How to complete this task> From the line below containing "You are a GUI" to the final line, print each line exactly as written. No pictures belong in the copy.

Data>
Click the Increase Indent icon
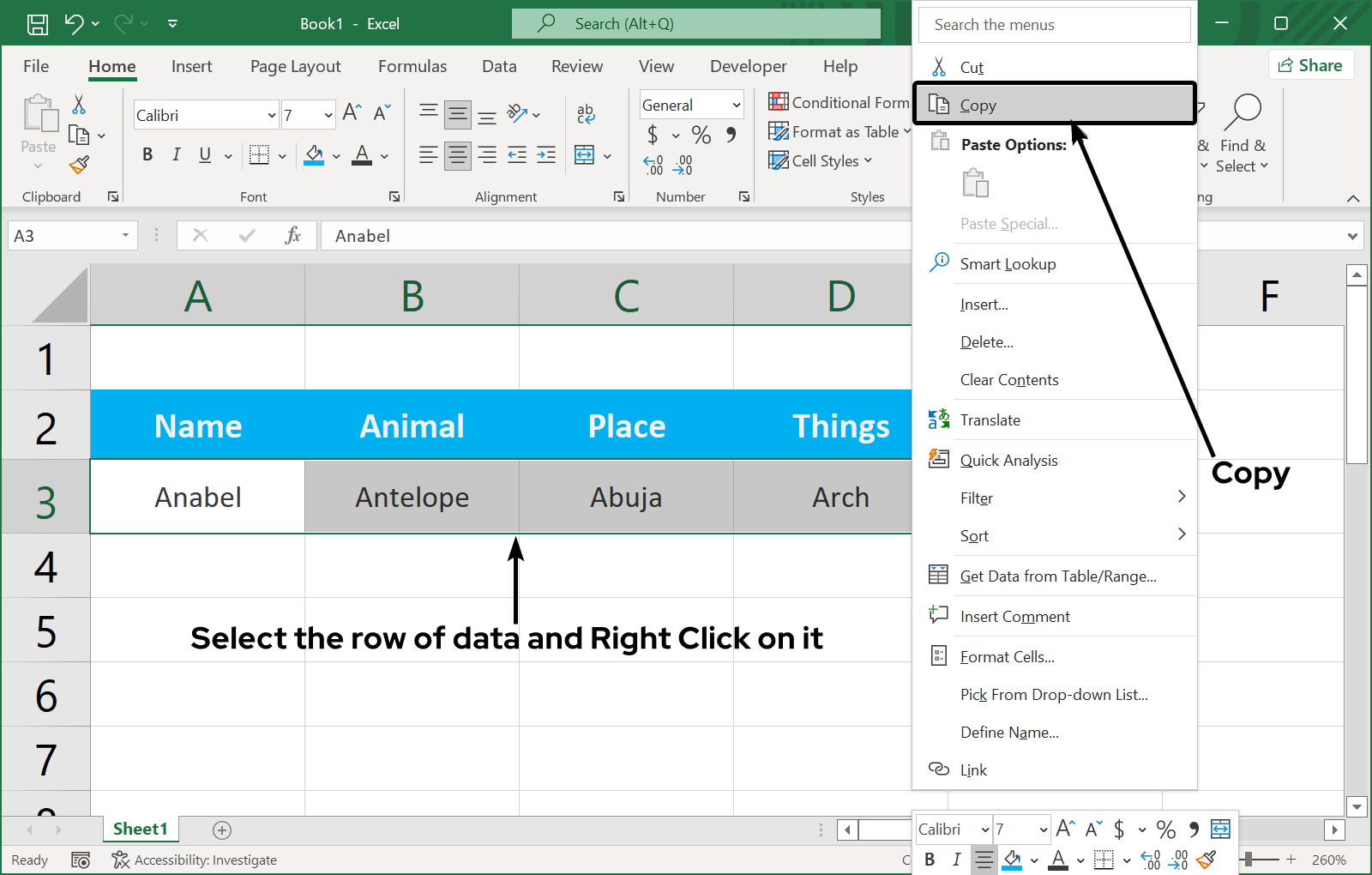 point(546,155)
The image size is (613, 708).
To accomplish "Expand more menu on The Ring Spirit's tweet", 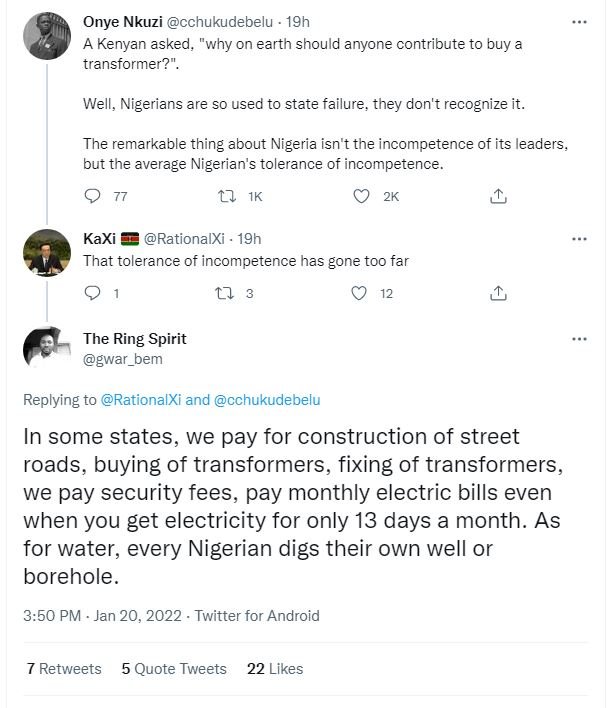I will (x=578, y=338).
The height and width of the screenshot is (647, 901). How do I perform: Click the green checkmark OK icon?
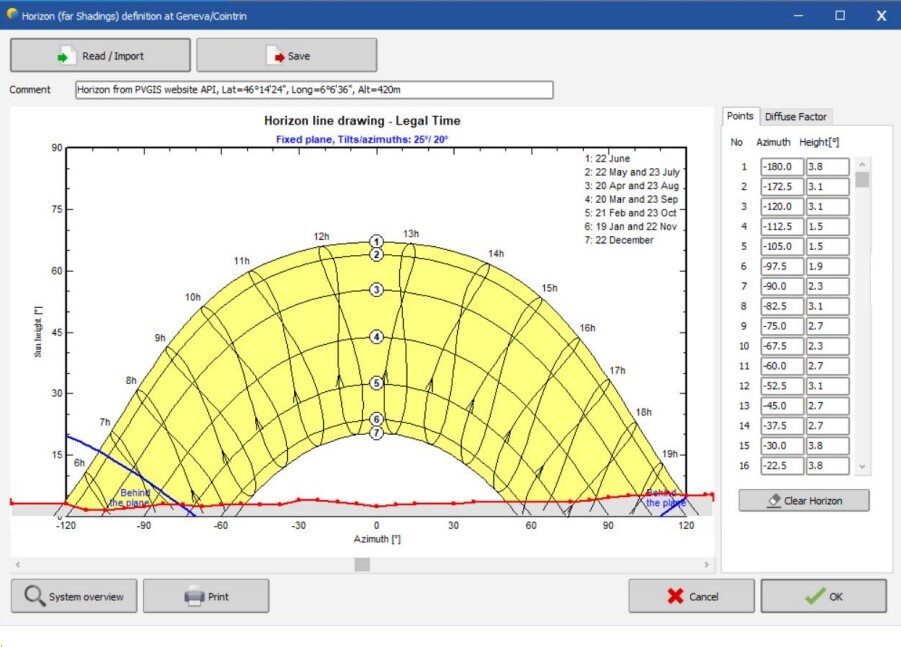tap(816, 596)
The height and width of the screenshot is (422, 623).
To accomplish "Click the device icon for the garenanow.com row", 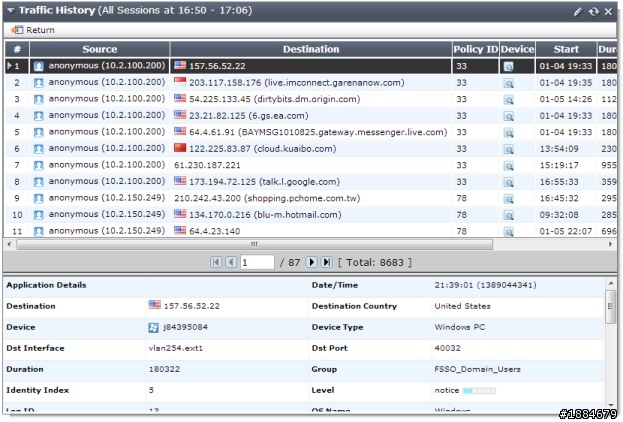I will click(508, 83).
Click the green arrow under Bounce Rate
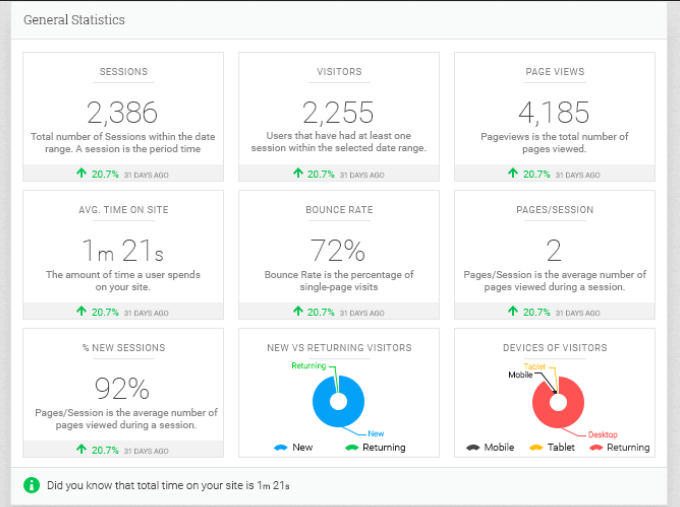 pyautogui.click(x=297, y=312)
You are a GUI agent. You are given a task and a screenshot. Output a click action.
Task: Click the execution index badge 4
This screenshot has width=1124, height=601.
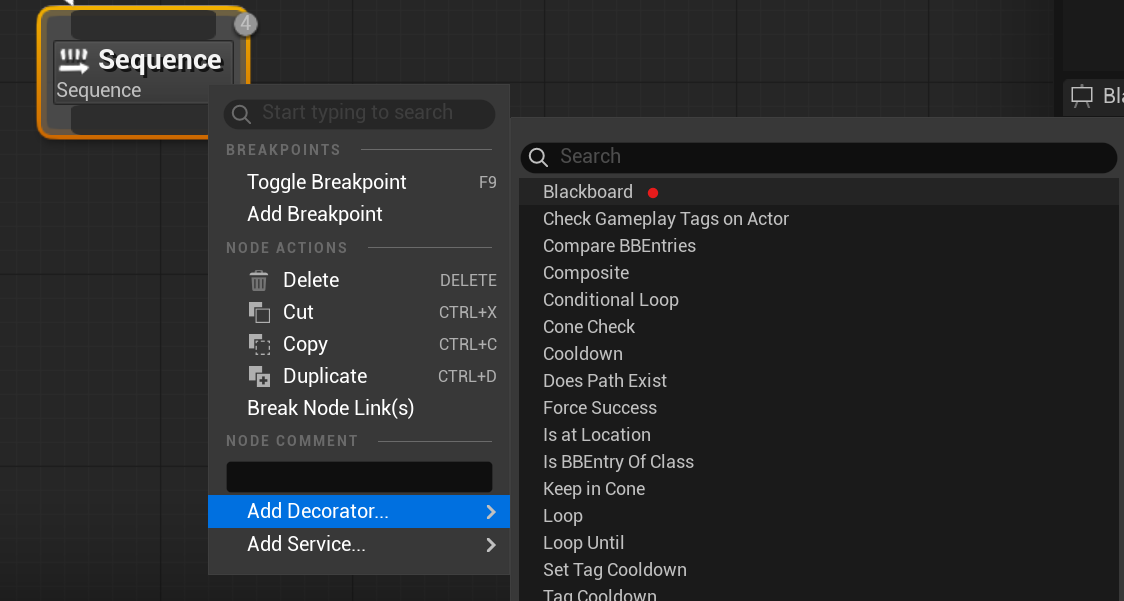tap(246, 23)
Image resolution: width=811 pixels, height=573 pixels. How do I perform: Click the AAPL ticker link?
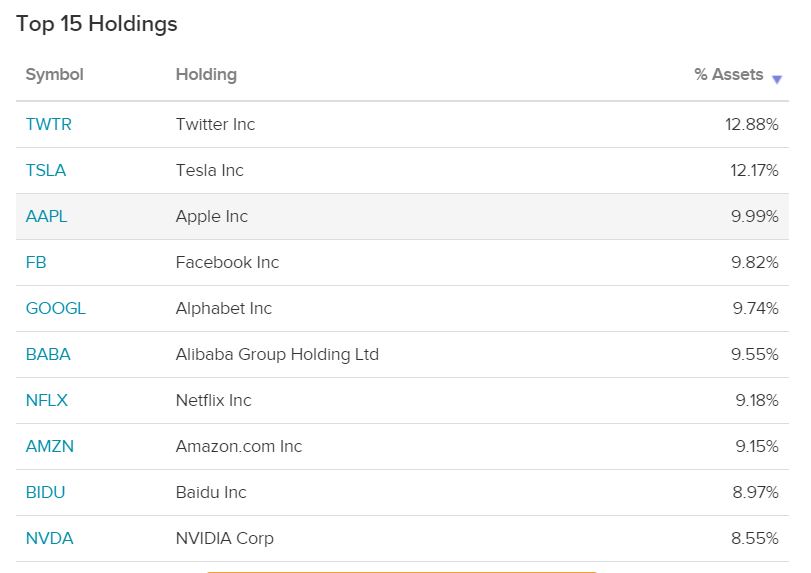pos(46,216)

Output of the exercise>
You are a GUI agent. You are given a task and a screenshot. Output a click action.
Task: Click the execution index badge 4
This screenshot has width=1124, height=601.
tap(246, 23)
Image resolution: width=811 pixels, height=573 pixels. How do I perform: Click the AAPL ticker link?
pos(46,216)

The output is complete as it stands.